H/T to Antonin I. Pribetic for bringing to light the case of the day, Third Point LLC v. Fenwick, 2011 ONSC 2068, an Ontario case on a letter rogatory from the New Jersey Superior Court seeking a summons for a deposition in Ontario. Canada is not a party to the Hague Evidence Convention, which is why resort to a letter rogatory was necessary.
The Ontario case does not spell out the facts of the underlying case in detail, but in short, Fenwick (who was not a party to the New Jersey case) was a securities analyst employed by Cormark Securities. He was the author or co-author of a document on Fairfax Financial Holdings Ltd., one of the companies he covered, which councluded that “Fairfax was likely to perform with its peer group.” The plaintiffs in the New Jersey case alleged that the defendants there “did their best to dissseminate false information so that they could profit when the price of the shares of Fairfax declined.” The plaintiffs claimed reputational damage. The defendants sought to depose Fenwick, because they believed that his analysis was inconsistent with Fairfax’s claims.
After referring to the relevant statutes (the Canada Evidence Act and the Ontario Evidence Act) and the general principles that the court has power to enforce a letter of request, that it will do so when possible for reasons of comity, and that the court will not enforce a letter of request if “contrary to public policy or otherwise prejudicial to the sovereignty or the citizens of Canada,” the court identified six relevant factors: (1) relevance of the evidence; (2) necessity of the evidence for trial; (3) whether the evidence is otherwise available; (4) public policy; and (5) undue burden. Fortunately (from the perspective of U.S. lawyers if not of Canadian witnesses), the court held that it could grant the application even if the evidence was sought in the course of pre-trial discovery and not for use at trial. Even if the factors are satisfied, the court has discretion to deny to execute the letter rogatory or to limit its scope.
Although the letter rogatory, which was a request from the New Jersey court rather than the parties to the New Jersey litigation, asserted that the evidence sought was relevant, the judge undertook an independent and somewhat searching examination of the asserted relevance of Fenwick’s testimony and found none. This is surprising from the U.S. perspective, where relevance is defined broadly. Relevance for purposes of the law of evidence is defined as “evidence having any tendency to make the existence of any fact that is of consequence to the determination of the action more probable or less probable than it would be without the evidence.” Relevance for purposes of pre-trial discovery is defined even more broadly to include testimony that is relevant for purposes of trial and testimony that “appears reasonably calculated to lead to the discovery of admissible evidence.” The theory of relevance suggested by the defendants was that the Fenwick report “suggests Fairfax stock is not undervalued to any significant extent.” The third amended complaint alleged that Fairfax’s stock price had fallen from 1.42 times book value in 2007 to “amost 1.0 ‘today’”. The judge acknowledged this reference to harm that continued into 2011 but found it insufficient to make Fairfax’s analysis as of February 2011 relevant:
Assuming [the defendants’] interpretation of the [Fairfax] analysis is correct, why is it relevant? It is possible Fairfax alleges that it continues to suffer reputational damage in 2011 but I have not seen anything which suggests that is so except, perhaps, the paragraphs in the third amended complaint to which I have already referred.

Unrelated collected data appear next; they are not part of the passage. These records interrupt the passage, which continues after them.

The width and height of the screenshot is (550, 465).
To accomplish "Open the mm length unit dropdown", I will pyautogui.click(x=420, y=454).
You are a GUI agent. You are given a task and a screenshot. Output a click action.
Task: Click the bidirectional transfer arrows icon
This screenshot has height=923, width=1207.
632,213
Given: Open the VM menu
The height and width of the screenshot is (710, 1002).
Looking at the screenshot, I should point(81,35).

It seems to me that the judge is applying too strict a test here. It’s not clear why the reference to continuing reputational harm in the pleadings was insufficient to satisfy the judge’s concerns about relevance. But in any event, it followed from the judge’s view of the irrelvance of the evidence that the evidence was not necessary for trial.
The remainder of the opinion is fairly straightforward: the judge found that the evidence might have been otherwise obtainable from other analysts who covered the company, and that public policy did not bar the application, even though Fairfax asserted that the application was objectionable insofar as it supposedly asked Fairfax to provide expert testimony. The court also suggested that the application was overbroad in some respects, though the overriding concern seemed to be with the relevance of the evidence sought.
It is interesting to compare the result here with the likely result under the Evidence Convention. Article 12 of the Convention provides:
The execution of a Letter of Request may be refused only to the extent that—
(a) in the State of execution the execution of the Letter does not fall within the functions of the judiciary; or
(b) the State addressed considers that its sovereignty or security would be prejudiced thereby.
Execution may not be refused solely on the grounds that under its internal law the State of execution claims exclusive jurisdiction over the subject-matter of the action or that its internal law would not admit a right of action on it.
(A state party to the Convention, by making a declaration under Article 23, may also refuse to execute letters of request seeking production of documents for pretrial discovery purposes, but in the case at hand the applicants sought only testimony, not documents).
Particularly in civil law systems, where the examination is generally conducted by the court, parties seeking evidence under the Convention would have to tailor the letter of request narrowly so as to permit the court to question the witness pursuant to its own procedures. But the court in the state of execution does not—or at least, should not, under Article 12—make its own inquiry into the relevance of the evidence sought to the underlying action.